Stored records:

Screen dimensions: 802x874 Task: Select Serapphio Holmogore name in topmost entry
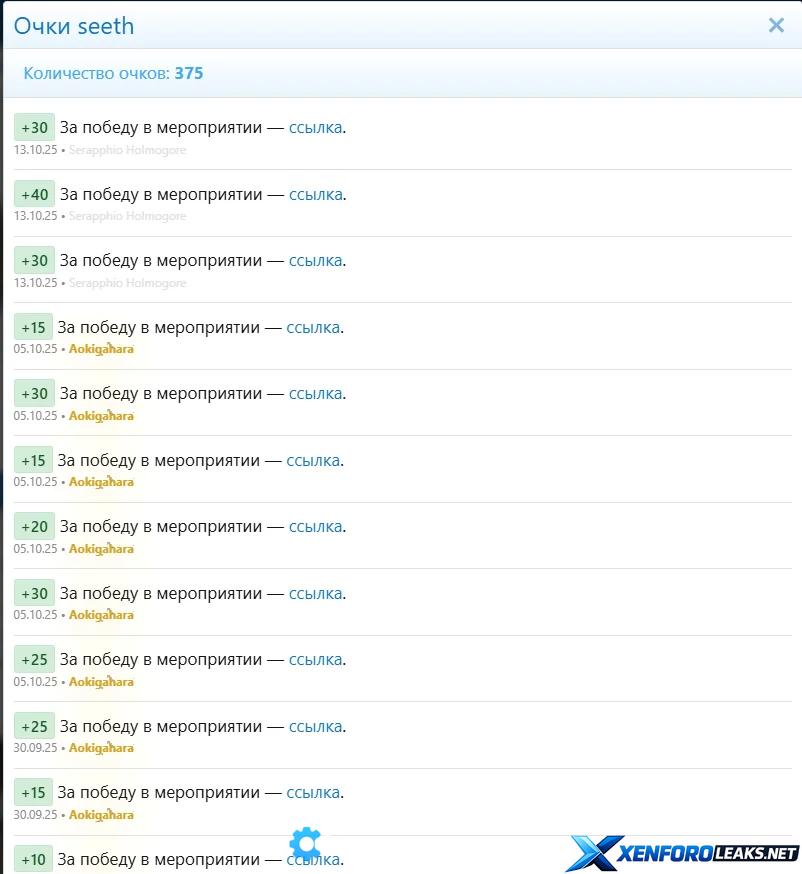127,150
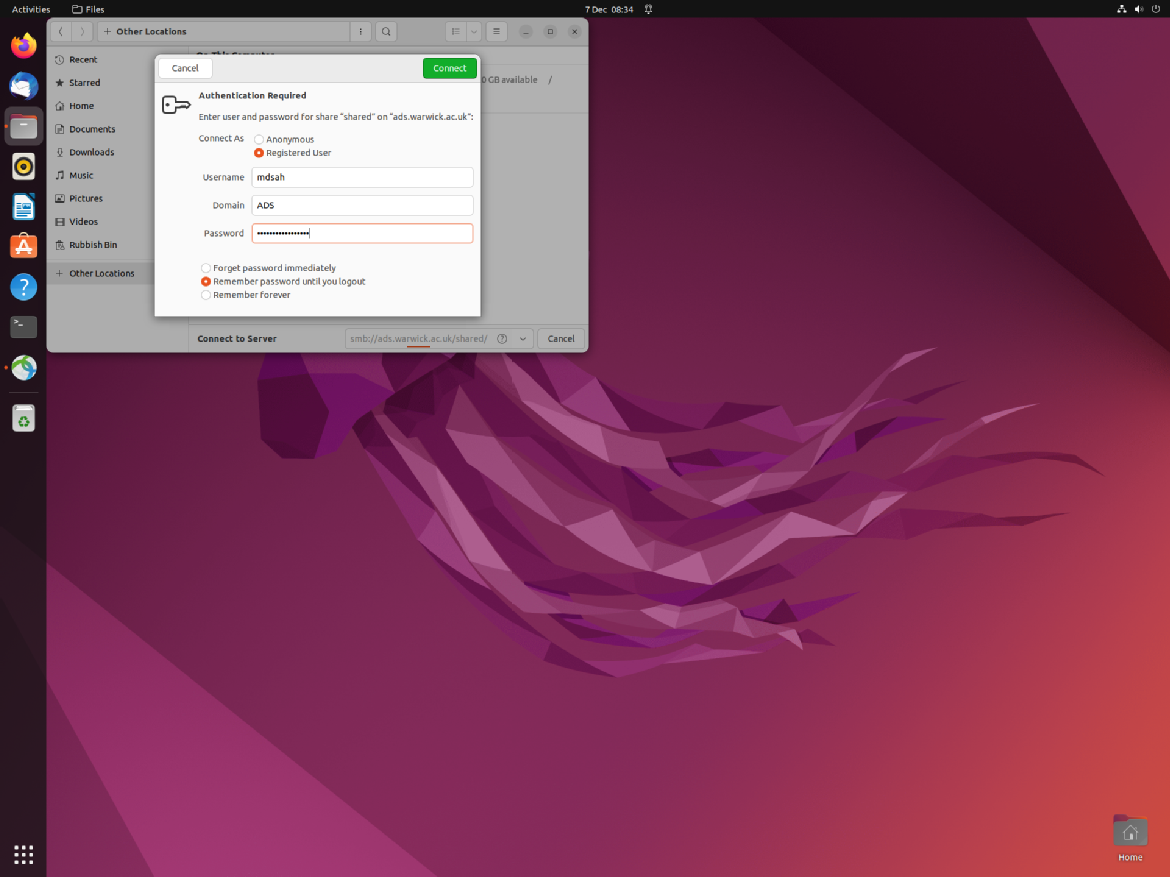
Task: Click into the Username text field
Action: pos(362,177)
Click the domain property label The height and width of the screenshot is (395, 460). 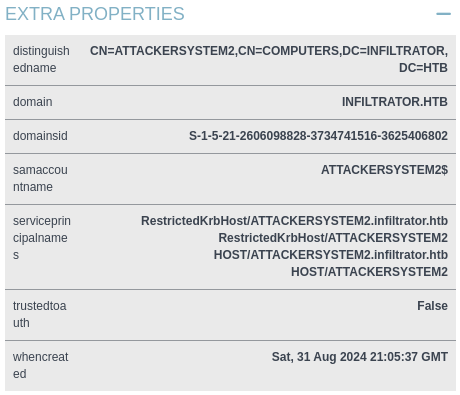click(x=33, y=102)
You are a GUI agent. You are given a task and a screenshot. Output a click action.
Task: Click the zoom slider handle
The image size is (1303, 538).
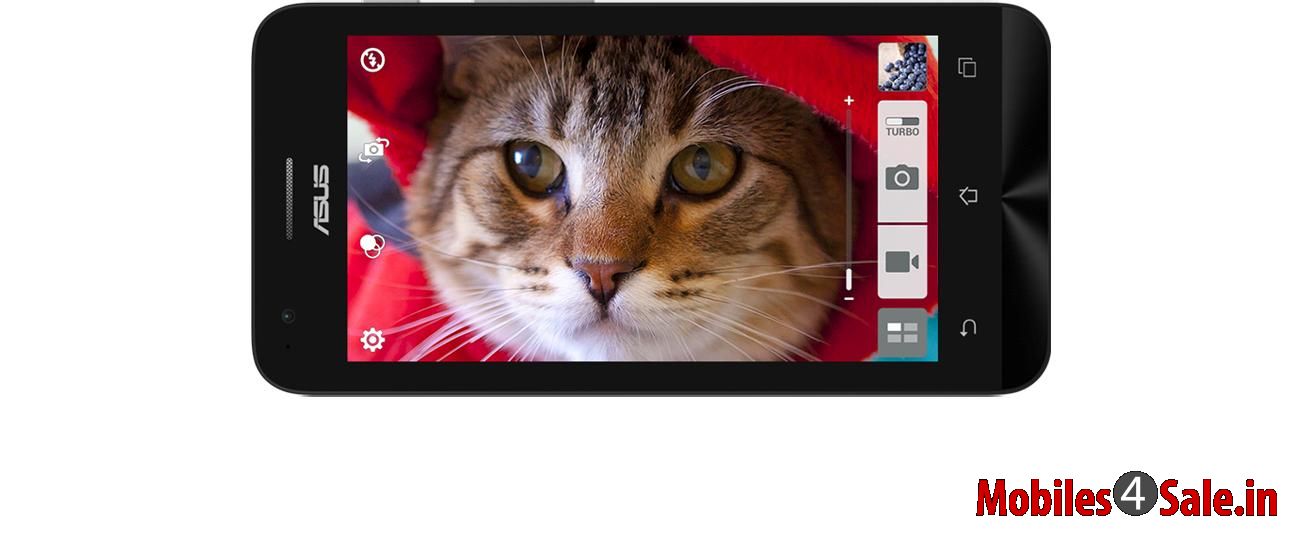point(848,278)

Exercise requirements: Return exactly the lines from the line with "You are a GUI" through the last line of the data above, both included; pictures do not go in the answer.

Output for this task:
You are a GUI agent. You are given a task and a screenshot. Output a click action.
Task: Click the zoom slider handle
The image size is (1303, 538).
point(848,278)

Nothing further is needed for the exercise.